* EXERCISE
In the entries below, begin at the line that has "Image resolution: width=644", stop after the line that has "Open the Sweetgreen bid card", and output those lines exactly with no pictures.

* STUDY MATERIAL

⟨

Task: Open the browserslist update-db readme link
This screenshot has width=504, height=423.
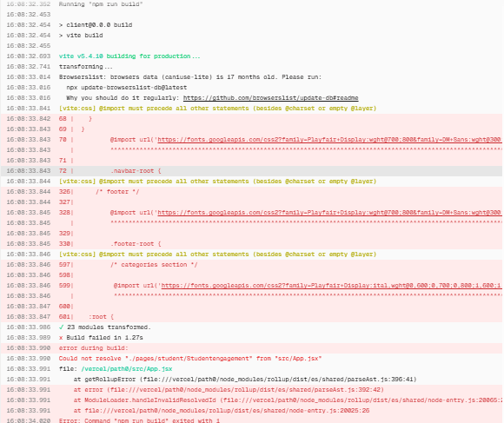Action: pos(270,98)
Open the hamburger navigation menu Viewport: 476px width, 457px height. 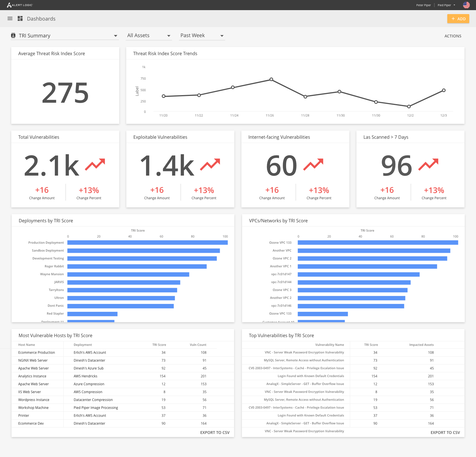click(10, 19)
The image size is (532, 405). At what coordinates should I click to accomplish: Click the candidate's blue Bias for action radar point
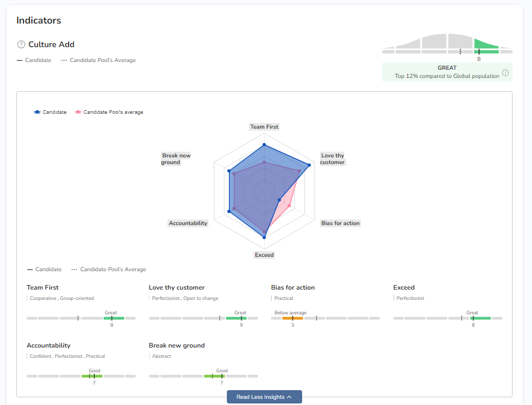pos(279,199)
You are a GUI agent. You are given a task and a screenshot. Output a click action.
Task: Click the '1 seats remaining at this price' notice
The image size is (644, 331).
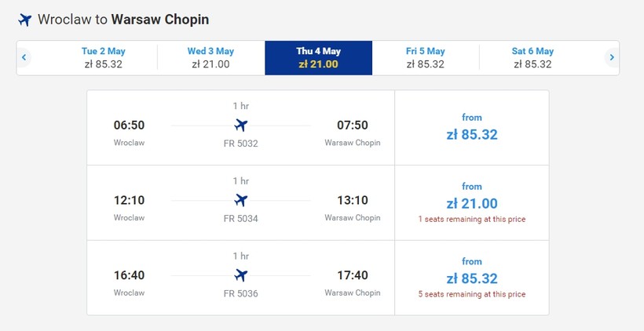(472, 220)
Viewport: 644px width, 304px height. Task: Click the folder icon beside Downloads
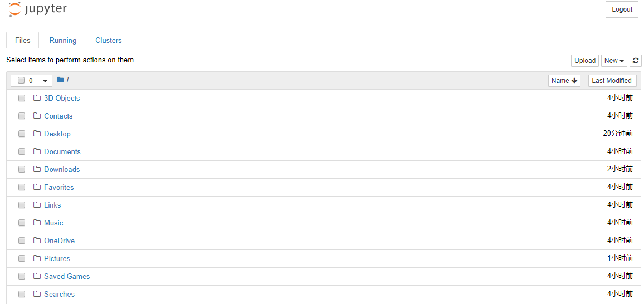[x=37, y=170]
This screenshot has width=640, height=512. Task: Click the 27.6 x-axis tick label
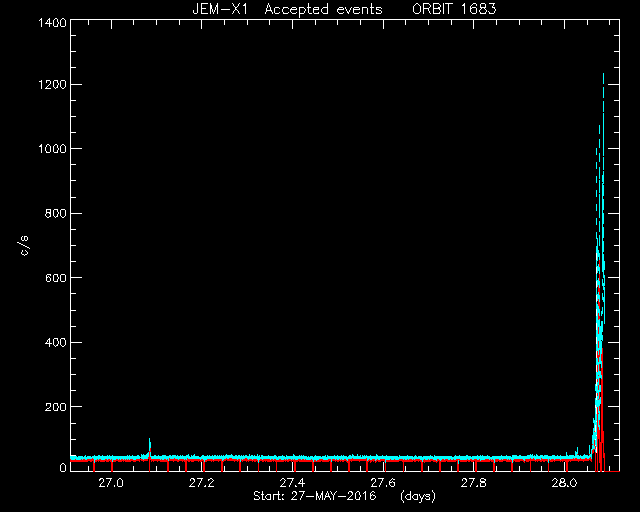click(x=383, y=483)
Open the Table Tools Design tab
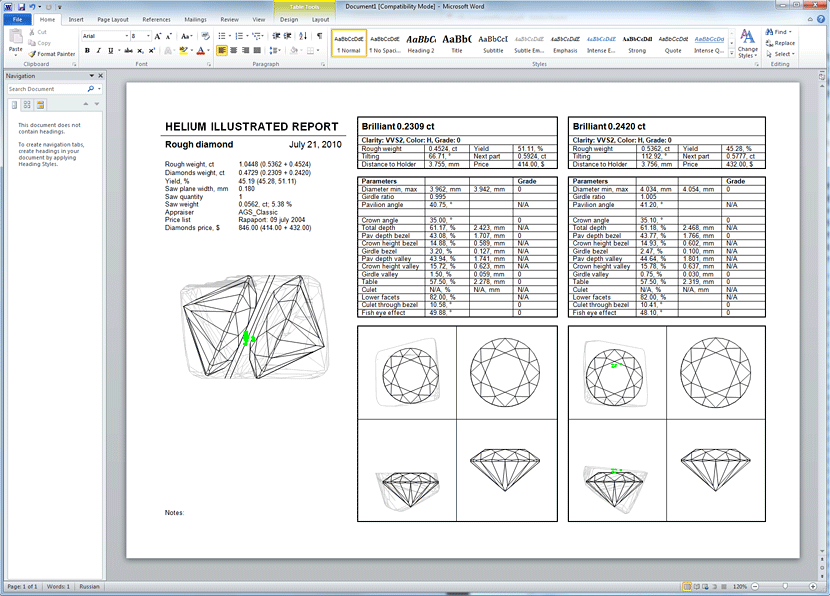The height and width of the screenshot is (596, 830). coord(288,19)
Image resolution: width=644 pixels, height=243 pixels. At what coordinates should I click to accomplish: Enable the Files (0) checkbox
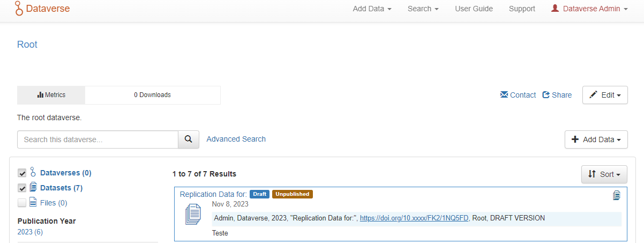point(22,203)
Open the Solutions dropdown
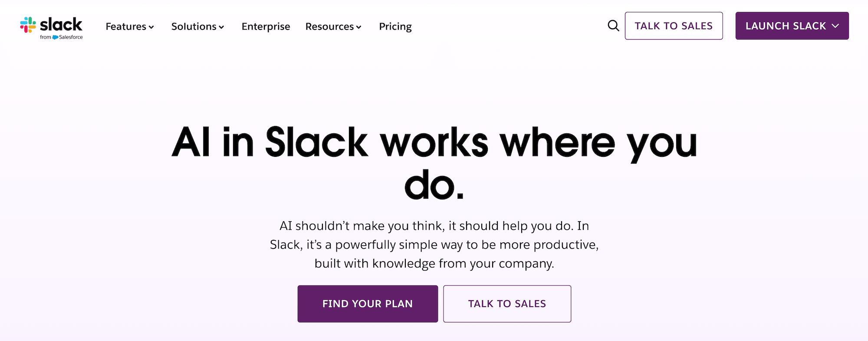 [194, 26]
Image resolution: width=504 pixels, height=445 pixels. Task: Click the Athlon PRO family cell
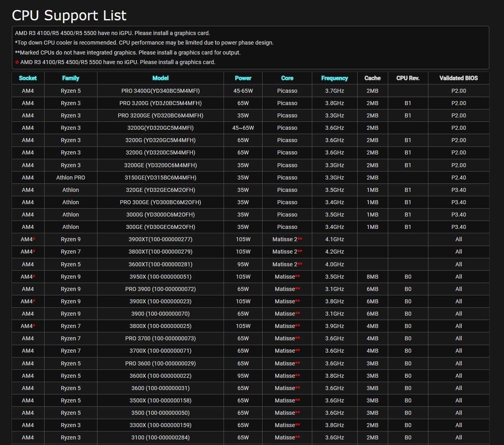[70, 178]
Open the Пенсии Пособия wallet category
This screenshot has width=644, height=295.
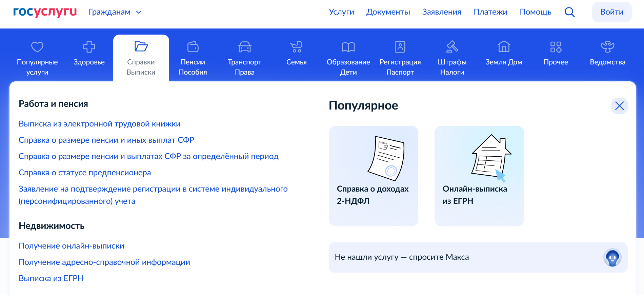[x=193, y=47]
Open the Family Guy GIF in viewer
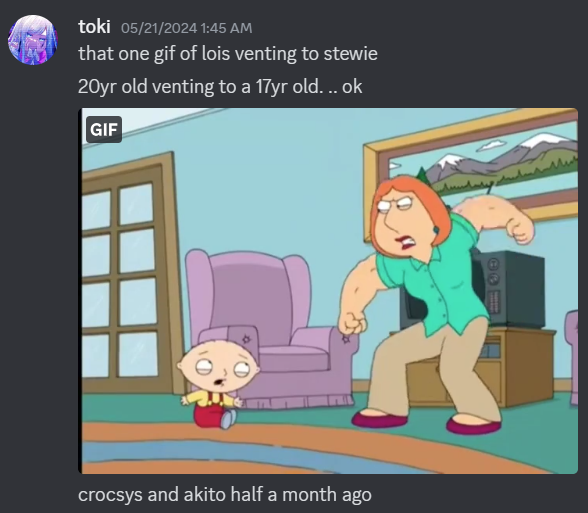Image resolution: width=588 pixels, height=513 pixels. (x=328, y=291)
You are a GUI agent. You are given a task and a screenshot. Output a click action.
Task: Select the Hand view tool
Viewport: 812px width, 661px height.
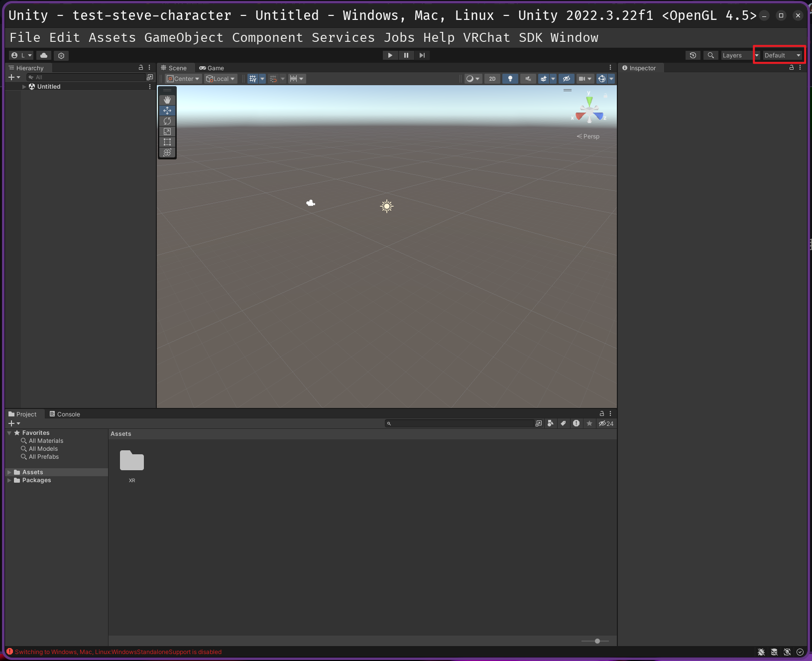pos(167,100)
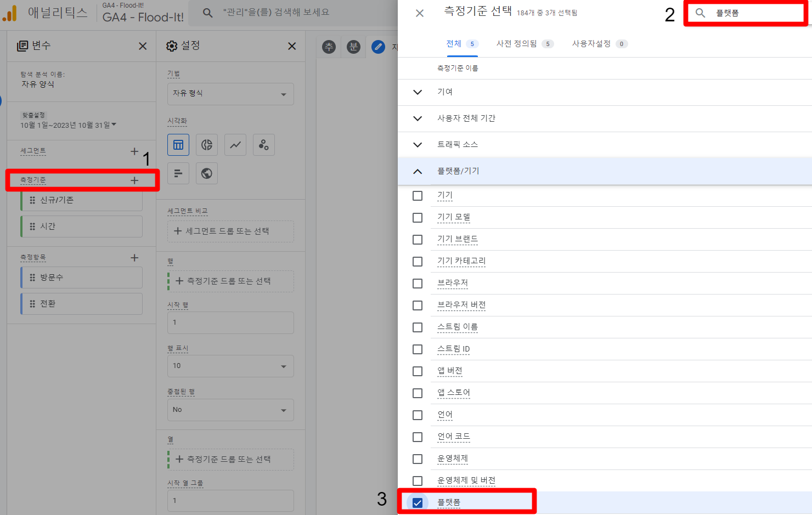Select the table visualization icon
Image resolution: width=812 pixels, height=515 pixels.
(178, 145)
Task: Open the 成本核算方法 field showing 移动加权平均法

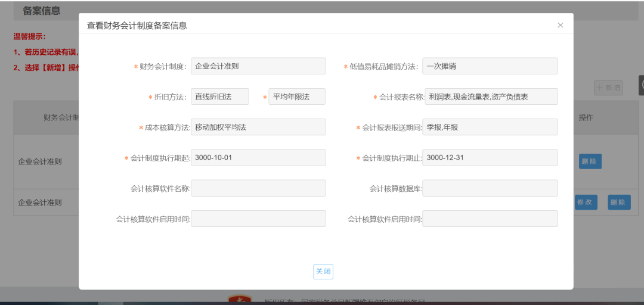Action: click(258, 127)
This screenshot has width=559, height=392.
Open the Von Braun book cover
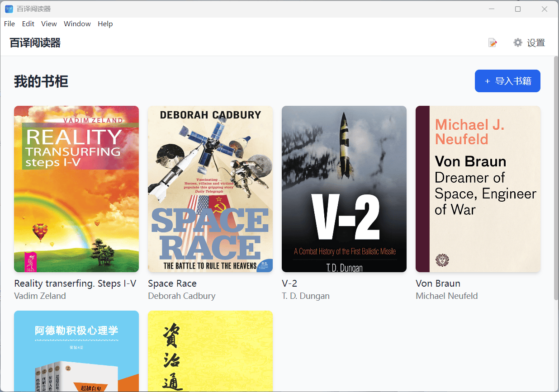pos(478,189)
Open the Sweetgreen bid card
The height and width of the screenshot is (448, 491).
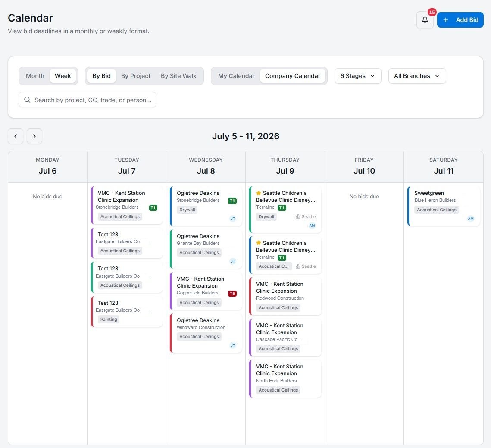(x=444, y=206)
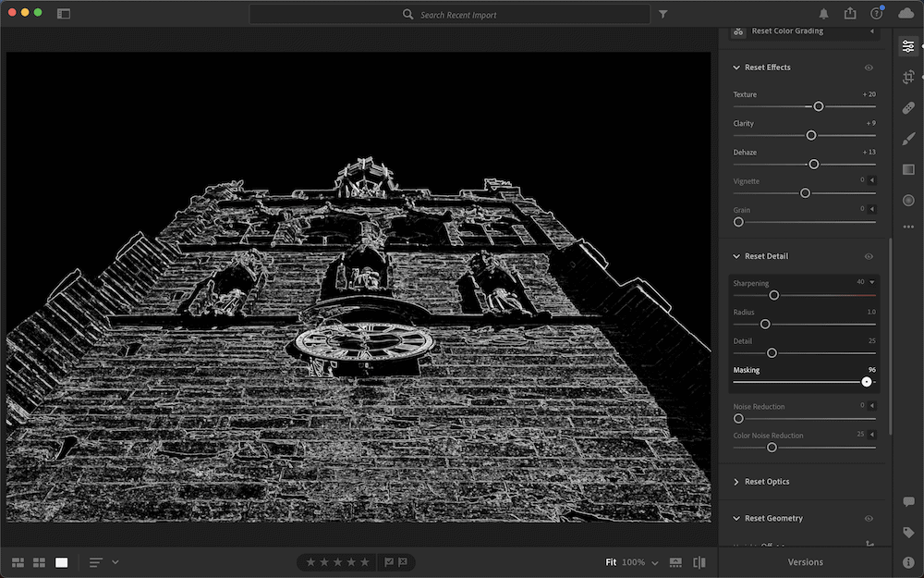The width and height of the screenshot is (924, 578).
Task: Open the share/export icon
Action: tap(850, 14)
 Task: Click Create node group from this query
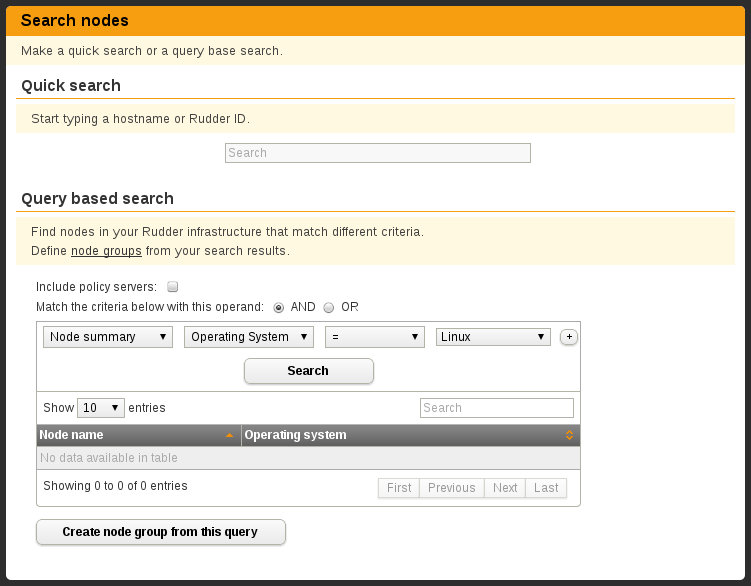click(161, 532)
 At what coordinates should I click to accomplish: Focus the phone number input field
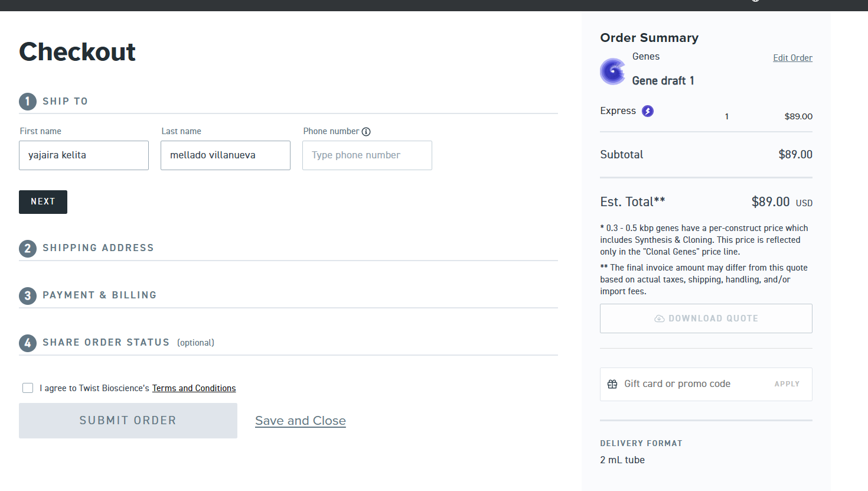(x=367, y=155)
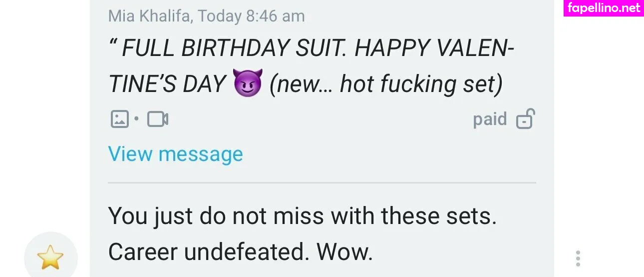This screenshot has height=277, width=644.
Task: Click the gray paid label
Action: point(490,120)
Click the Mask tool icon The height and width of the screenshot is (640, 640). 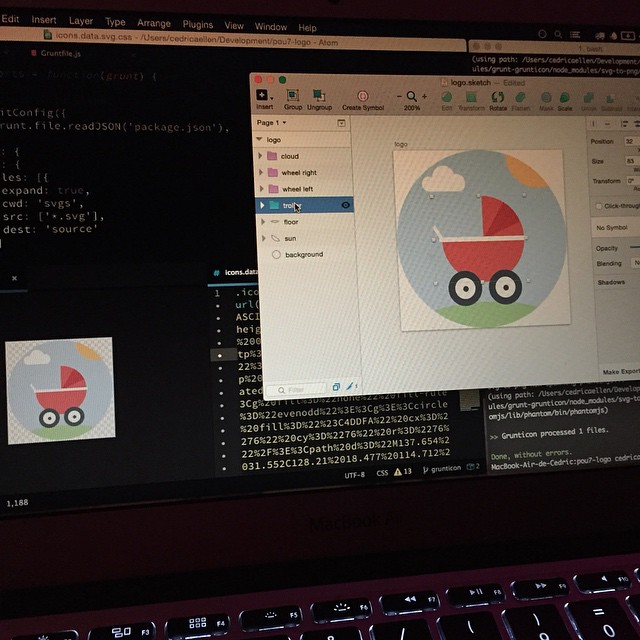tap(547, 96)
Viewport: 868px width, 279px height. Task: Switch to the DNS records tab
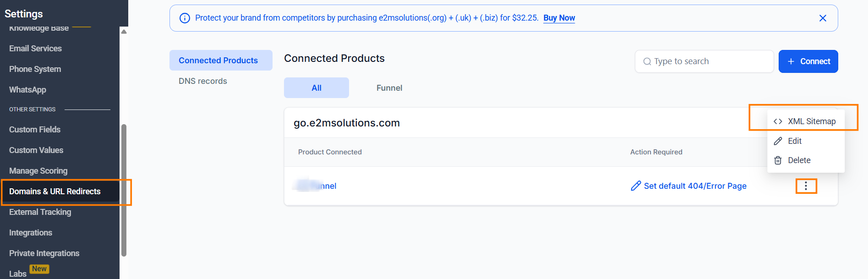click(x=202, y=81)
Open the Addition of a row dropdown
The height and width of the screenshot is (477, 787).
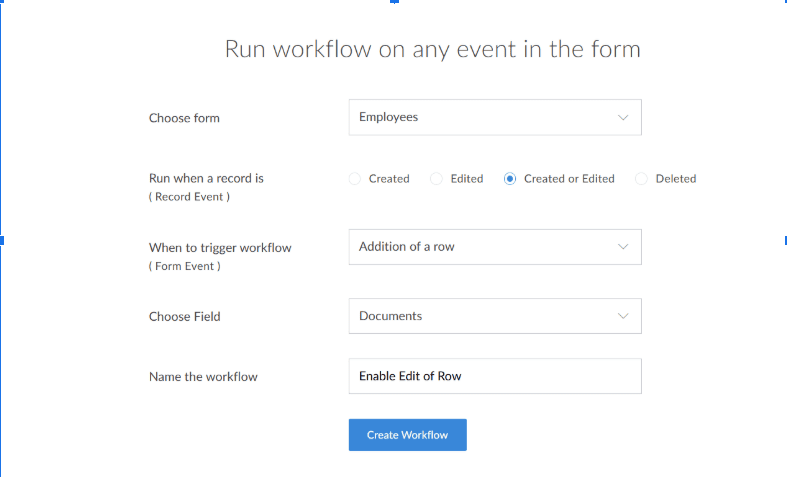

⟩

* RESULT OF THE EXERCISE
Image resolution: width=644 pixels, height=243 pixels. At what coordinates should I click to accomplish: Enable the Files (0) checkbox
point(22,203)
Open the Solutions dropdown
 [194, 26]
Image resolution: width=504 pixels, height=445 pixels. Task: Click the Athlon PRO family cell
[70, 178]
Open the Пенсии Пособия wallet category
This screenshot has width=644, height=295.
[x=193, y=47]
Open the Family Guy GIF in viewer
Image resolution: width=588 pixels, height=513 pixels. (x=328, y=291)
You are a GUI agent. You are given a task and a screenshot. Output a click action.
Task: Select the Hand view tool
Viewport: 812px width, 661px height.
pos(167,100)
Select the table visualization icon
Image resolution: width=812 pixels, height=515 pixels.
(178, 145)
Task: Open the 成本核算方法 field showing 移动加权平均法

Action: click(258, 127)
This screenshot has width=559, height=392.
Open the Von Braun book cover
pos(478,189)
Open the Sweetgreen bid card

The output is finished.